Contudo como dito acima, o prontuário médico, se elaborado de forma eficiente sob os aspectos do direito médico-veterinário e direito do consumidor, é meio de prova cabal, em defesa ao exercício profissional, como ocorreu na situação fática abaixo, em que o tutor de animal de estimação ingressou com Ação de danos materiais e morais face a uma clínica veterinária, alegando em síntese que seu animal de estimação veio a óbito por suposto serviço defeituoso. O estabelecimento médico veterinário, em sua defesa alegou ter exercido a medicina veterinária nos preceitos legais, e apresentou o prontuário médico do animal para perícia, na qual NÃO verificou a ocorrência do nexo causal entre o dano sofrido e o serviço prestado de medicina veterinária.
Prestação de Serviços Médicos Veterinários – Ação de indenização por danos materiais e morais julgada improcedente - Apelo do autor – CDC – Aplicabilidade – Todavia, mesmo em sendo de consumo a relação havida entre as partes, cumpria ao autor fazer prova da relação de causa e efeito entre o dano e a prestação de serviços. Com efeito, como já assentado em iterativa jurisprudência, conquanto a responsabilidade objetiva, pautada no art. 14 do CDC, dispense a prova da culpa, ao consumidor é imputado o ônus de demonstrar o nexo causal entre o dano e o serviço que ele alega ser defeituoso. Não logrou o autor se desincumbir de seu ônus. De fato, a prova coligida aos autos, não indica a ocorrência de nexo causal entre o dano sofrido e o serviço prestado pela ré, que o autor/apelante alegou ter sido defeituoso. Realmente, não há nos autos dados sérios e concludentes aptos a estabelecer liame de causalidade entre a atuação da ré e os danos materiais e morais invocados pelo autor relativamente ao óbito de seu animal de estimação. Recurso improvido. (TJSP; Apelação Cível 1009930-79.2016.8.26.0223; Relator (a): Neto Barbosa Ferreira; Órgão Julgador: 29ª Câmara de Direito Privado; Foro de Guarujá - 3ª Vara Cível; Data do Julgamento: 01/06/2021; Data de Registro: 01/06/2021).

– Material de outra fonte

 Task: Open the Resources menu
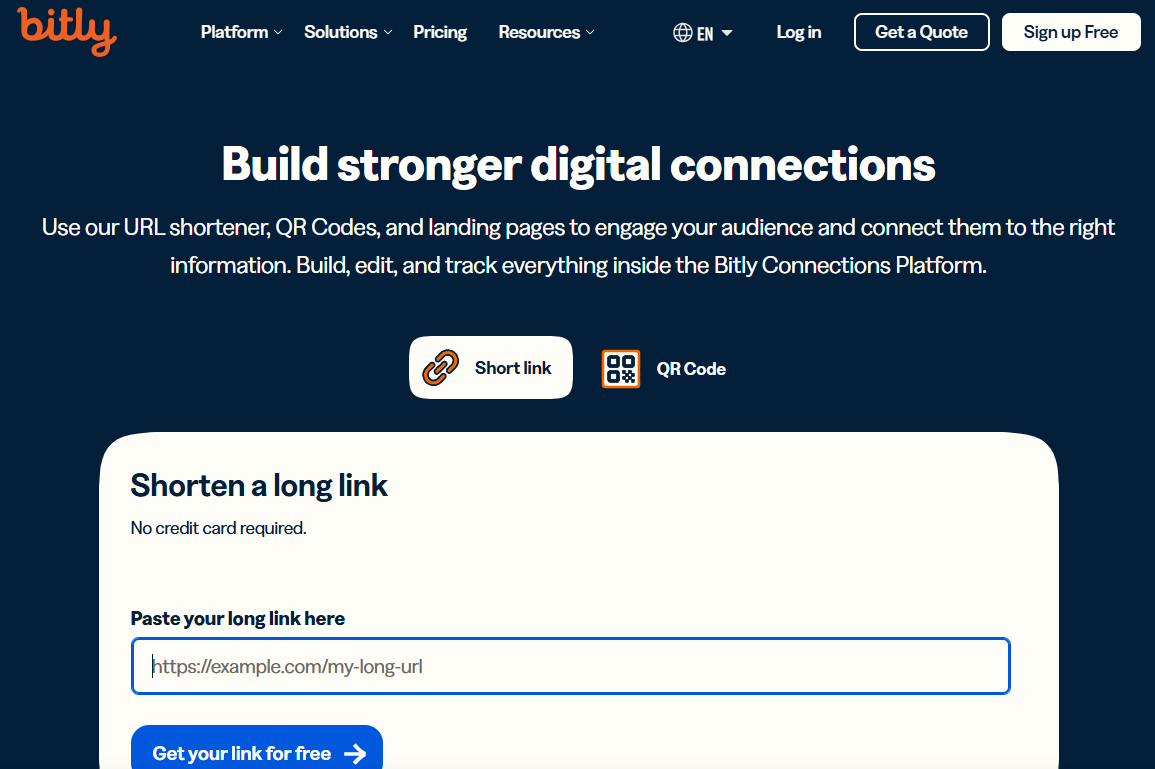click(x=539, y=32)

Como se vê, claro e evidente a função dúplice do prontuário médico, de defesa quando elaborado nos termos da lei, e base de condenação quando elaborado em desrespeito à legislação de regência.

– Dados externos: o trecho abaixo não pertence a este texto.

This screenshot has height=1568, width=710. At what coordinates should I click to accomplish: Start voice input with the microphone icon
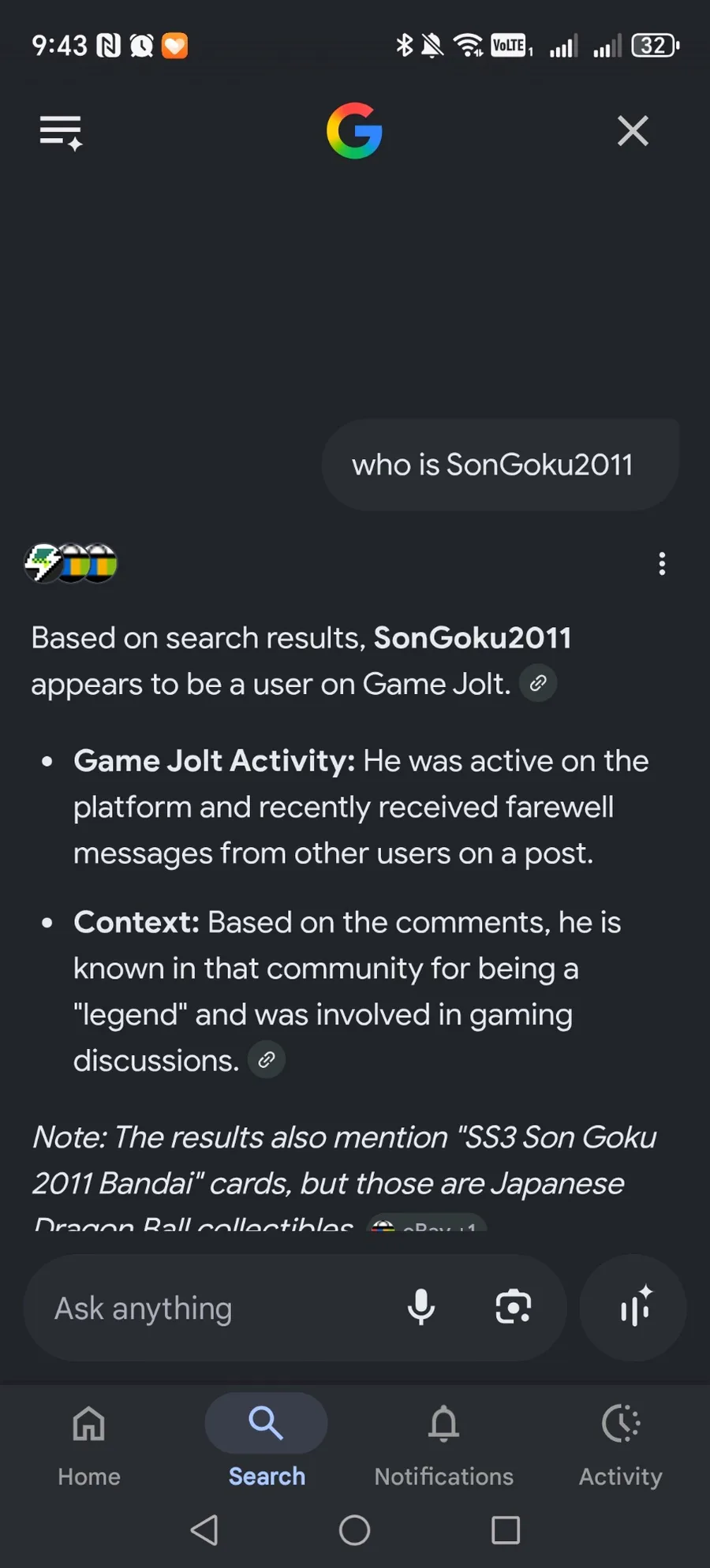[421, 1308]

Ou seja, o médico-veterinário precisa prestar serviço em conformidade com o direito médico-veterinário e o direito do consumidor, de forma conjunta, sendo que, no estabelecimento de medicina-veterinária todos precisam estar alinhados e integrados com as suas obrigações legais, embora ao médico-veterinário, é resguardado a autonomia profissional, tratando-se do mesmo estabelecimento comercial, não pode haver informações, dúbias, contraditórias ou inconsistentes no prontuário médico, que deixe o consumidor confuso, ou, com dúvidas, afinal, ao consumidor é dado o direito de informações adequadas, claras e objetivas, consubstanciadas na literatura da medicina veterinária.